Between the ages of 10 and 15, I had the absolute privilege of being coached by some of the best players ever to step foot on Jess Dow Field at Southern Connecticut State University. For those of you who don’t know the history of the Southern men’s soccer program, here’s their media guide and list of players that have gone pro. (you might recognize the current head coach of the NY Red Bulls).
I recall with a beaming smile on my face coaches like Everald Benjamin, Gary Collins, Roland Joseph, Chris Payne, Nick Booth and one of my all-time favorites, Itai Mor.
These guys were incredible players and role models. But more importantly, they instilled a passion in the players they coached that couldn’t be replaced with any coaching licenses or big-time salaries.
I specifically remember Everald being one of the biggest influences on my soccer career. Plus, he was the first coach to nutmeg me. He came to every training session psyched as all hell to be there. He would dribble around all of us (girls) with a kind of swag and joy that was contagious.
I remember the feeling of getting megged and how embarrassing it was. He and the assistant would laugh about it as if their heads would roll right off their necks. I wasn’t even mad at the fact that I couldn’t figure out how to stop it then. All I remember thinking was “wow, I really want to do that.”
He never taught me how to do it. No one can really teach someone how to meg per se. It’s one of those things you have to learn by first watching, then by experimenting yourself. I saw with my own two eyes the joy it brought to our coach in a training session with 10-year-old girls… I could only imagine what it would be like in a game for him… and of course, for me.
Once I got the courage to nutmeg someone, I wanted it all the time. Like a drug. Like a healthy drug that brings you crazy joy, but doesn’t leave you unable to function in life. It was (and still is sometimes) better than scoring a goal or winning a game. And for the longest time I couldn’t explain why. But yesterday I watched this amazing video of Messi dribbling for 20 minutes. He has a ton of nutmegs in the video and each time he does it, it’s shown in slow motion (with cool music in the background too).
What the heck is so special about this move?
Yes, it’s beautiful to watch. Yes, it’s very difficult to master. Yes, it’s embarrassing for the defender. But what else? There are other moves in soccer. What makes this one different?
From my own experiences, this is what makes it different.
It’s like life. Sometimes you only get one chance. Sometimes the window is only open for a second. Sometimes, you have to force it open with a side-to-side movement or some other fake. Sometimes it seems near impossible. But as players, we still go for it. We go for it because it’s the best feeling if it’s executed. The reward is worth the risk.
Every time I go for a nutmeg, time stops and I don’t breathe. That’s what it feels like anyway. Time at least slows down. Like in the Messi video. That’s my minds way of enjoying it more. Physically, it happens fast, but mentally, I’m enjoying every millisecond.

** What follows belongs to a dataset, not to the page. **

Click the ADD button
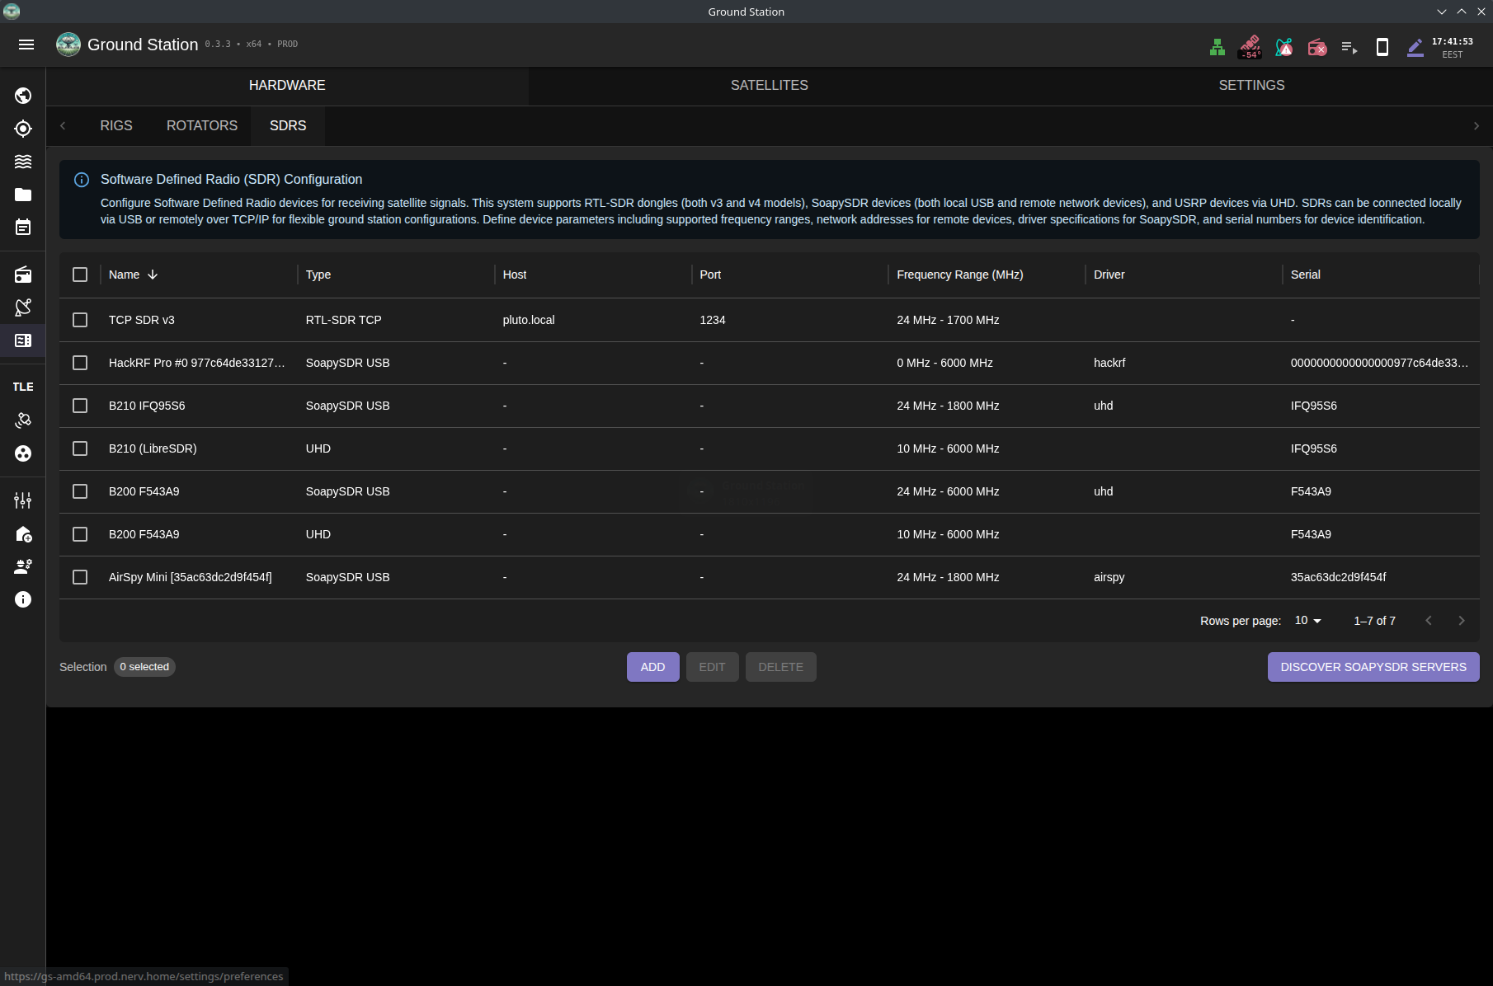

As soon as that window opens, I’m going for it. Failure doesn’t play a part in my decision. The only thing that plays a part is the possibility of succeeding. That’s all I need to try.
When it happens – and trust me, it will happen – you’ll almost feel like you should stop for a second to acknowledge the greatness. Or other people should stop to acknowledge it. But you don’t get to.

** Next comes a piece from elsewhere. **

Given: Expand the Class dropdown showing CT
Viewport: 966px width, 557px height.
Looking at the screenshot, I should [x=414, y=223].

That’s the other thing. It’s not like a goal or winning a game. Because you get to celebrate those. This little morsel of beauty,(like the guitar solo in November Rain) doesn’t get a specific time-out applause, take your shirt off, pop champagne moment. It’s yours to celebrate.

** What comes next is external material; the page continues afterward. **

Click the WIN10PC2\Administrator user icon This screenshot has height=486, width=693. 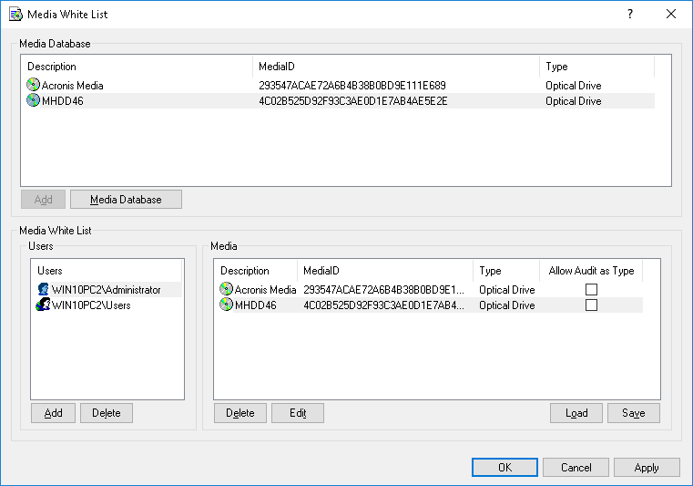click(44, 289)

But in the grand scheme of things, it passes in an instant. Until the next window opens. And bravery is called upon once again to take that split-second opportunity with the possibility to move forward in the game (and in life). The end.
More on nutmeg the food
I read this article by Ronnie Brown on the link between seratonin and self-confidence. It talks about different foods that help increase your seratonin level and in turn, your confidence level.
One of the foods mentioned on the list… surprise, surprise: nutmeg.
Ironic? I think not!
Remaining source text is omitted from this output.